A toolkit for building validated datasets.

Dataset Foundry uses the concept of data pipelines to load, generate or validate datasets. A pipeline is a sequence of actions executed either against the dataset itself or the individual items in the dataset.

For details on which actions are supported, see the actions documentation.

Setup

  1. Clone the repository
  2. Create a virtual environment:
    python -m venv venv
    source venv/bin/activate  # On Windows: venv\Scripts\activate
    
  3. Install the package:
    pip install -e .
    
  4. Create a .env file in the project root with your OpenAI API key:
    OPENAI_API_KEY=your_api_key_here
    

Default Settings

  • Default Model: gpt-4o-mini
  • Default Temperature: 0.7
  • Default Number of Samples: 10
  • Dataset Directory: ./datasets
  • Logs Directory: ./logs

Project Structure

dataset-foundry/
├── src/
│   └── dataset_foundry/
│       ├── actions/       # Actions for processing datasets and items within those datasets
│       ├── cli/           # Command-line interface tools
│       ├── core/          # Core functionality
│       └── utils/         # Utility functions
├── datasets/              # Generated datasets
├── examples/              # Example pipelines
│   └── refactorable_code/ # Example pipelines to build a dataset of code requiring refactoring
└── logs/                  # Operation logs

Running Pipelines

Pipelines can be run from the command line using the dataset-foundry command.

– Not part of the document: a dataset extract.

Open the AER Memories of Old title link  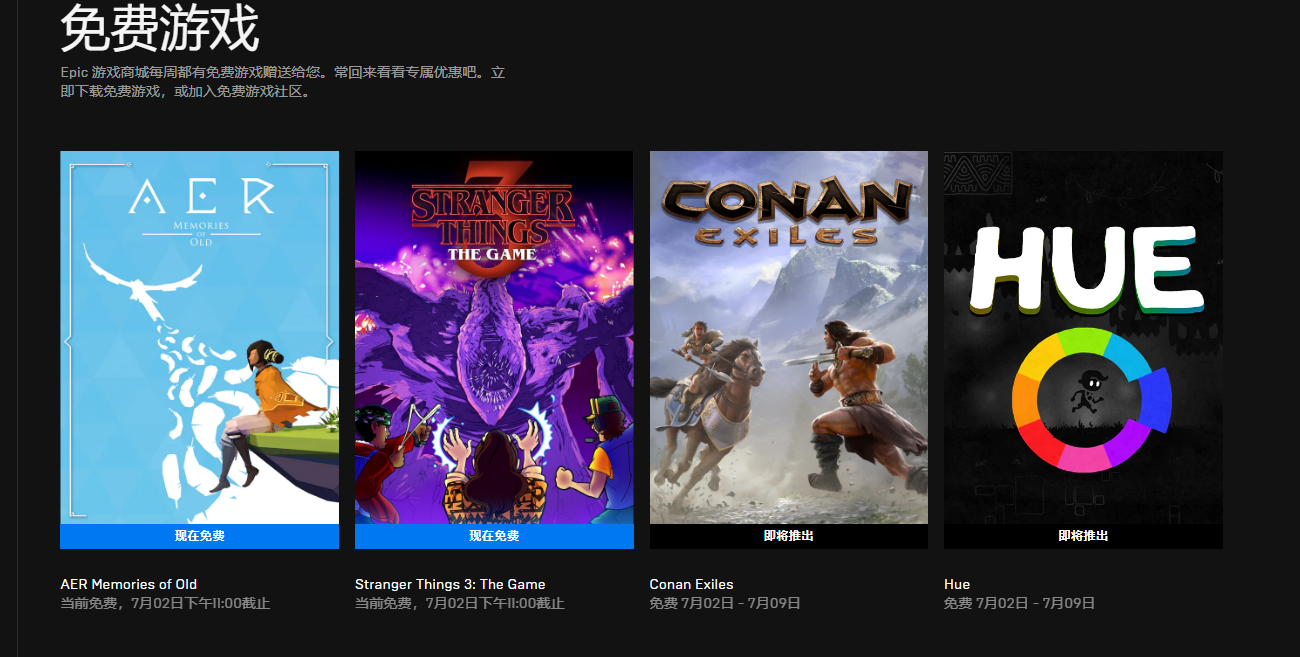click(129, 584)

dataset-foundry <pipeline_module> <dataset_name>

For example, to run the generate_spec pipeline to create specs for a dataset saved to datasets/dataset1, you would use:

dataset-foundry examples/refactorable_code/generate_spec/pipeline.py dataset1

Use dataset-foundry --help to see available arguments.

Running Examples

To generate a set of specs for a dataset named o3v5, you would use:

dataset-foundry examples/refactorable_code/generate_spec/pipeline.py samples --num-samples=2

To generate a set of functions and unit testsfrom the specs, you would use:

dataset-foundry examples/refactorable_code/generate_all_from_spec/pipeline.py samples

To run the unit tests for the generated functions, you would use:

dataset-foundry examples/refactorable_code/regenerate_unit_tests/pipeline.py samples

If some of the unit tests fail, you can regenerate them by running:

dataset-foundry examples/refactorable_code/regenerate_unit_tests/pipeline.py samples

Variable Substitutions

Variable substitutions allows you to use variables in your prompts and in certain parameters passed into pipeline actions.

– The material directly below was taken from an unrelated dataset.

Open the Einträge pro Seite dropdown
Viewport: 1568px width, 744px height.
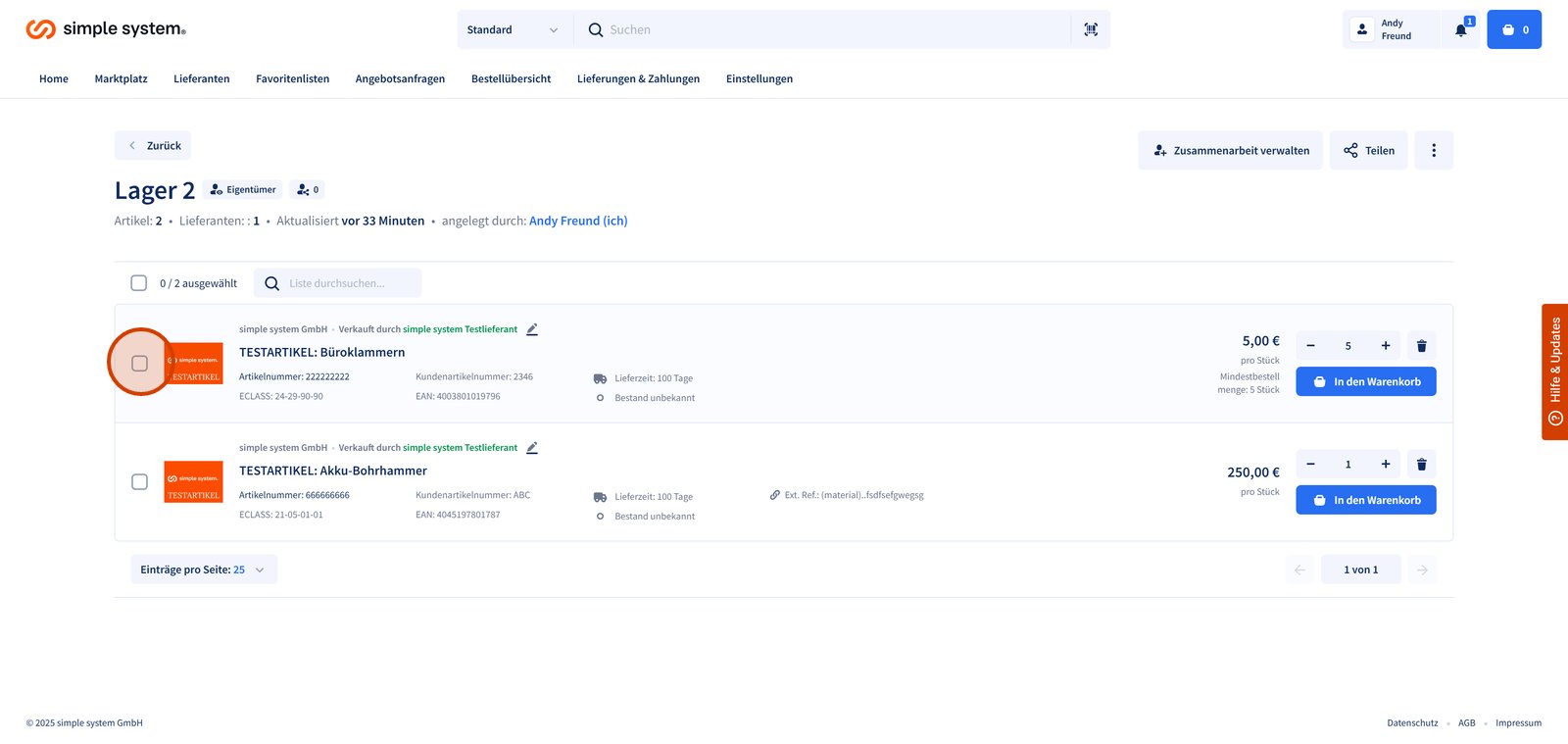coord(203,570)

Prompt templates and certain parameters are parsed as f-strings, with the following enhancements:

  • Dotted references are supported and resolve both dictionary keys or object attributes. For instance, {spec.name} will return the value of spec['name'] if spec is a dictionary, or the value of spec.name if spec is an object.
  • Formatters can be specified after a colon. For example, {spec:yaml} will return the spec object formatted as a YAML string. Supported formatters include: yaml, json, upper, lower.

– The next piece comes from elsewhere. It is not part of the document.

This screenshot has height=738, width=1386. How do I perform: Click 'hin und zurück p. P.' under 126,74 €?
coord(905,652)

For instance, if an item is being processed with an id of 123 and a spec dictionary with a name key of my_function, the following will save the code property of the item as a file named item_123_my_function.py:

   ...
   save_item(contents=Key("code"), filename="item_{id}_{spec.name}.py"),
   ...

License

This project is licensed under the MIT License - see the LICENSE file for details.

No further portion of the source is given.